Saved entries:
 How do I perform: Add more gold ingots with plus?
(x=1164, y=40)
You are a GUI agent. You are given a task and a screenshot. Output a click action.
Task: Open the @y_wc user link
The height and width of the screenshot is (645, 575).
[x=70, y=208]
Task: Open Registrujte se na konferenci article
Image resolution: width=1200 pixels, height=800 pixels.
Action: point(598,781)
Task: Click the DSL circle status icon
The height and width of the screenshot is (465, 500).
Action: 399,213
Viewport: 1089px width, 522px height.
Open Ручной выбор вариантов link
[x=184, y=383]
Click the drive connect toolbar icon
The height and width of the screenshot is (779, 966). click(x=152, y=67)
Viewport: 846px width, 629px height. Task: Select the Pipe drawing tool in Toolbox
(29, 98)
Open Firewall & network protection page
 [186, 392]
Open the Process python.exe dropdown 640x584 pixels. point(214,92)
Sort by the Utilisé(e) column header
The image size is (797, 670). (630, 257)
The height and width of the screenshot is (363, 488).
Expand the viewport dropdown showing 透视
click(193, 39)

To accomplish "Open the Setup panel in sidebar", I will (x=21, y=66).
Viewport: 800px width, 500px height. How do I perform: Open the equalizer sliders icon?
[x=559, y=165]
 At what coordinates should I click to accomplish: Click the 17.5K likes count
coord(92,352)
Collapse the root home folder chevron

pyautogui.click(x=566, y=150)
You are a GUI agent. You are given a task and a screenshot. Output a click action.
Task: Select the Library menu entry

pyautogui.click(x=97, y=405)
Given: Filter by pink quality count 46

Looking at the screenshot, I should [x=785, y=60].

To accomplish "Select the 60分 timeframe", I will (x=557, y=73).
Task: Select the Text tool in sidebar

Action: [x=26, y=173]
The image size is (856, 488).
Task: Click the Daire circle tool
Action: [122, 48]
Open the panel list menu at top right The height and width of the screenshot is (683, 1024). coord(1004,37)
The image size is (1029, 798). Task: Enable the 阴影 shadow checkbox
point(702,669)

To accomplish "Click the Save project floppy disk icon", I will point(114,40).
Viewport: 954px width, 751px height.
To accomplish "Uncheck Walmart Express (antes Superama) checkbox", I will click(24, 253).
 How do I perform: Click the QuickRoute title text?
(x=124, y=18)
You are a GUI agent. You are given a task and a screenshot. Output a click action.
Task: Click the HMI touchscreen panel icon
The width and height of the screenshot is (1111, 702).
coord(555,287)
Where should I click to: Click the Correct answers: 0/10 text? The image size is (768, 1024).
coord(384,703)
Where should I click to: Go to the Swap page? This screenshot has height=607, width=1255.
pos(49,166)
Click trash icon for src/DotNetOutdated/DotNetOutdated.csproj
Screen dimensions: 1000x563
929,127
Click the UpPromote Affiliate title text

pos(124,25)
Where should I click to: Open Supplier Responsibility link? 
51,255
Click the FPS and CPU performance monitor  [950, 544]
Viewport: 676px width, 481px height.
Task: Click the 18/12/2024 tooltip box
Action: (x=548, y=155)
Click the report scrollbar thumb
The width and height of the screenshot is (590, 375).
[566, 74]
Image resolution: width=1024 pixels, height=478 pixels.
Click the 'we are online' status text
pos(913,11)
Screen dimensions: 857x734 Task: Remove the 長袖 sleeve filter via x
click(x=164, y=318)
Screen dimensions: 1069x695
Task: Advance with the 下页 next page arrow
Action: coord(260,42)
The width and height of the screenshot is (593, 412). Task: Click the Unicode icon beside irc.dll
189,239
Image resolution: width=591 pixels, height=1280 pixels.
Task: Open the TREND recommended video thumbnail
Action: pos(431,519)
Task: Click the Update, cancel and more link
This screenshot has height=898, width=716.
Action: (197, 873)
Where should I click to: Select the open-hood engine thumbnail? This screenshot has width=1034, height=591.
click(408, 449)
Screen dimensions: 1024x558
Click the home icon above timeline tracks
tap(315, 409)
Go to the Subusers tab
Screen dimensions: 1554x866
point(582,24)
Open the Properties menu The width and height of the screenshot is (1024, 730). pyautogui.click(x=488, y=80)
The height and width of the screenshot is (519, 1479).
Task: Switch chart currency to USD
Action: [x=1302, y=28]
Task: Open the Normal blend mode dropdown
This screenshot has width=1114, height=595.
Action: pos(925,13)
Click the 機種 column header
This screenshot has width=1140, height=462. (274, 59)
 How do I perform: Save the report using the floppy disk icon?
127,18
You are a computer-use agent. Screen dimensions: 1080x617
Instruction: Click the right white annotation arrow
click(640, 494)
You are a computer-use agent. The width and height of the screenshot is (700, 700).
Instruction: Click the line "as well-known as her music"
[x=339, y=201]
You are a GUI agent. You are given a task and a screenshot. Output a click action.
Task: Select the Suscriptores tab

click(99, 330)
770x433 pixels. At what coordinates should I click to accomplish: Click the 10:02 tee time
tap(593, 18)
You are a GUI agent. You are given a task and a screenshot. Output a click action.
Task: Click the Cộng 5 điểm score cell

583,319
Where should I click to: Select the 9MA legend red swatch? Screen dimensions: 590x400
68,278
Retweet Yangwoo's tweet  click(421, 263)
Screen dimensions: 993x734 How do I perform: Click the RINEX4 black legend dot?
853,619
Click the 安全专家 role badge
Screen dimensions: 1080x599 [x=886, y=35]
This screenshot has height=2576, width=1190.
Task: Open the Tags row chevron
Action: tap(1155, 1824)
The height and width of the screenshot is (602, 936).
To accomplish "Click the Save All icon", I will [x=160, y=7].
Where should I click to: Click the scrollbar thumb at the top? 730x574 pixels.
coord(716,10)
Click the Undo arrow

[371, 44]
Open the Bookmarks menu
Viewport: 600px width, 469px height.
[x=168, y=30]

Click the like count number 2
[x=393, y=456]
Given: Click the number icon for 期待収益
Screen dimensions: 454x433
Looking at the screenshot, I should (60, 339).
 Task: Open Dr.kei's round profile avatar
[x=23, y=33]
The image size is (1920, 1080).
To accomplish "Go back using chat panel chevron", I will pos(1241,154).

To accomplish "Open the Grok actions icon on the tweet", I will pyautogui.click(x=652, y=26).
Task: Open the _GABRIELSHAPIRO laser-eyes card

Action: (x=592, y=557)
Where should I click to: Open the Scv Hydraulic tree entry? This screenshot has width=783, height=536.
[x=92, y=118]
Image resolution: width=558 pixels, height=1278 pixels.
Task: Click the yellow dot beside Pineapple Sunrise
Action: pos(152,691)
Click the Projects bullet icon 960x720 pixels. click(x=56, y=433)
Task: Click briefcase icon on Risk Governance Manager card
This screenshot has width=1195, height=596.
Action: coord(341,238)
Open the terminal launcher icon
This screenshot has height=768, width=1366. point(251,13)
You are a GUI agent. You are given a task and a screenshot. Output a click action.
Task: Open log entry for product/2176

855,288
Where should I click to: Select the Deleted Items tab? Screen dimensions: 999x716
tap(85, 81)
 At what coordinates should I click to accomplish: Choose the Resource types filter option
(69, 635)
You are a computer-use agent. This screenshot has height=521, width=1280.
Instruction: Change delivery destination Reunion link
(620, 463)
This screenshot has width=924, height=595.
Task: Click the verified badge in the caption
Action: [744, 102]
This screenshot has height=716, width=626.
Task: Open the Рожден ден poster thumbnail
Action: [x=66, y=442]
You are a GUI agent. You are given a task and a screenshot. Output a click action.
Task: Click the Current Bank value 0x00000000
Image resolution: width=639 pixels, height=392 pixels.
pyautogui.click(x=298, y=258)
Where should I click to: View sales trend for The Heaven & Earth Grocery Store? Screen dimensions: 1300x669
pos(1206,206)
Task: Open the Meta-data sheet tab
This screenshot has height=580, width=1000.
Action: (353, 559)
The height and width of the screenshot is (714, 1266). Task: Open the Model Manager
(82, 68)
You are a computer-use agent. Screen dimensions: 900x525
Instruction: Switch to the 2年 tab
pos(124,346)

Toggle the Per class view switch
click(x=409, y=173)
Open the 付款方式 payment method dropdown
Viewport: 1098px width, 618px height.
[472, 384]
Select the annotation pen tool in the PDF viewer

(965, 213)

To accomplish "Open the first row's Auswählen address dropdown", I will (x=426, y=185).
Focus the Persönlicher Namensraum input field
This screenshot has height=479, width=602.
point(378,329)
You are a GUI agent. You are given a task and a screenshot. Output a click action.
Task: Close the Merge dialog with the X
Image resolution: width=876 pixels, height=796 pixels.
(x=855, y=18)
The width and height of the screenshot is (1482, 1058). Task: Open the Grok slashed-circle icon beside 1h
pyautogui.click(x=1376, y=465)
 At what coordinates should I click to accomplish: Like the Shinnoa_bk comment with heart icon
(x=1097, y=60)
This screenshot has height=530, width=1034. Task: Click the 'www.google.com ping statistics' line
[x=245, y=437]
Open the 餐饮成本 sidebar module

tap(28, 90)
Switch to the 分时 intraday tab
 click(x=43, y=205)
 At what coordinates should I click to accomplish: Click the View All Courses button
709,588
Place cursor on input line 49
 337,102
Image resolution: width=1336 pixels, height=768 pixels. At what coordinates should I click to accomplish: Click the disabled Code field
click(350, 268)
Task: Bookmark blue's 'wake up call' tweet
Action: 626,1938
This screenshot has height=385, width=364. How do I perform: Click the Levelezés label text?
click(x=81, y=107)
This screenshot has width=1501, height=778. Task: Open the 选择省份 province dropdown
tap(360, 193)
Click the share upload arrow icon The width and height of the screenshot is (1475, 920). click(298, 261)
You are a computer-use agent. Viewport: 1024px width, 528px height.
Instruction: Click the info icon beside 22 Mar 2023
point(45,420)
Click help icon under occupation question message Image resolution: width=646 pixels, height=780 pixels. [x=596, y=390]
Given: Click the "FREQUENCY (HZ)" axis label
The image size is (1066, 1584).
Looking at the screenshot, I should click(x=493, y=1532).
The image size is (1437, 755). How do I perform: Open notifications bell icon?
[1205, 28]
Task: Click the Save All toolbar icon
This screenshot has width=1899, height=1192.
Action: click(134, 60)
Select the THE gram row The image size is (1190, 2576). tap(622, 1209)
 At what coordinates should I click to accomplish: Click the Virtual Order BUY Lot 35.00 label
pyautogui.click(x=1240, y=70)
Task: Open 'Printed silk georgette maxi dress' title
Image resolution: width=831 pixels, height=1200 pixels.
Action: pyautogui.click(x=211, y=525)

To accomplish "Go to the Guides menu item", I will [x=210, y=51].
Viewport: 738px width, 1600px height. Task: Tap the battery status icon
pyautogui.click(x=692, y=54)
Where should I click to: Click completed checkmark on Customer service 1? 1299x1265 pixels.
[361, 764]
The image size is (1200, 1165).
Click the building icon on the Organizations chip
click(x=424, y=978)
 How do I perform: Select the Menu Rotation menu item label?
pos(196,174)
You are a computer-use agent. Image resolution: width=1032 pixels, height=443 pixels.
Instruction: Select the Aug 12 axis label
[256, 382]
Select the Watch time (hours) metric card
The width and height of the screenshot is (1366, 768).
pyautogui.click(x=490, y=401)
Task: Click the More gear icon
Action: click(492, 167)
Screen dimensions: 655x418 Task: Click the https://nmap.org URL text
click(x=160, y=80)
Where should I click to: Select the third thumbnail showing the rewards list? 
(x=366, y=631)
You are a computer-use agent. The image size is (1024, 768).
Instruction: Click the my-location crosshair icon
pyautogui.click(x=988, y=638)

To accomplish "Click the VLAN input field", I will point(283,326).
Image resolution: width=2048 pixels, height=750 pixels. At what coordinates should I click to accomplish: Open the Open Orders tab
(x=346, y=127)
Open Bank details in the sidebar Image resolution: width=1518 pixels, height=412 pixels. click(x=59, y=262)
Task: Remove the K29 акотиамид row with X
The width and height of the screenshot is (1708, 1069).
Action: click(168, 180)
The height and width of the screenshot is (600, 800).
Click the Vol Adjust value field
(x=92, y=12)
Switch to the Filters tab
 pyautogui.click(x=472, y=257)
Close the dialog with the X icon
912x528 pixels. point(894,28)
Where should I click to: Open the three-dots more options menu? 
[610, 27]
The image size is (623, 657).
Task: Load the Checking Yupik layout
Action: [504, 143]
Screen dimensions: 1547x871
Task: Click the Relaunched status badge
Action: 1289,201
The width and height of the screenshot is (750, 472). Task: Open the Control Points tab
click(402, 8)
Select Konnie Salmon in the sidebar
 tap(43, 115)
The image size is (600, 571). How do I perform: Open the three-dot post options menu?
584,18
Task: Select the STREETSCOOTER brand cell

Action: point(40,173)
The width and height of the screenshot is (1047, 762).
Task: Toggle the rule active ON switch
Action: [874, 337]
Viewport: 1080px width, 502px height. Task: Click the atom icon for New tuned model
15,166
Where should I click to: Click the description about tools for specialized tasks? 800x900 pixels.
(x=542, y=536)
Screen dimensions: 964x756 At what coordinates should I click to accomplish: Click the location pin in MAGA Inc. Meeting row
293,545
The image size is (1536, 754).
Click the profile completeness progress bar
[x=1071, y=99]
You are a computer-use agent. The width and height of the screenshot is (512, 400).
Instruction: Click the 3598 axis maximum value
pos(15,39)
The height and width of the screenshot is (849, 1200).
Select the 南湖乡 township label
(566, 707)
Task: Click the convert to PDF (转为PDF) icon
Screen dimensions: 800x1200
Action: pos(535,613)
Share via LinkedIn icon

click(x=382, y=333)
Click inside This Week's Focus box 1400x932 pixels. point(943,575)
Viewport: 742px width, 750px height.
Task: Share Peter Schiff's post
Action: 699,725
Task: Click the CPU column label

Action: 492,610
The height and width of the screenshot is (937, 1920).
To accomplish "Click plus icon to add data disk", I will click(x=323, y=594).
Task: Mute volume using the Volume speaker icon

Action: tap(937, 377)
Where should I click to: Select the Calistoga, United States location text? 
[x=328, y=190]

# What you should do
Above are the records; repeat exactly the lines from the one holding "Task: Select the Library menu entry" down to the one holding "Open the panel", end lines included.

# Solution to this exercise
Task: Select the Library menu entry

pyautogui.click(x=97, y=405)
Given: Filter by pink quality count 46

Looking at the screenshot, I should [x=785, y=60].

To accomplish "Select the 60分 timeframe", I will (x=557, y=73).
Task: Select the Text tool in sidebar

Action: [x=26, y=173]
The image size is (856, 488).
Task: Click the Daire circle tool
Action: [122, 48]
Open the panel list menu at top right The height and width of the screenshot is (683, 1024). coord(1004,37)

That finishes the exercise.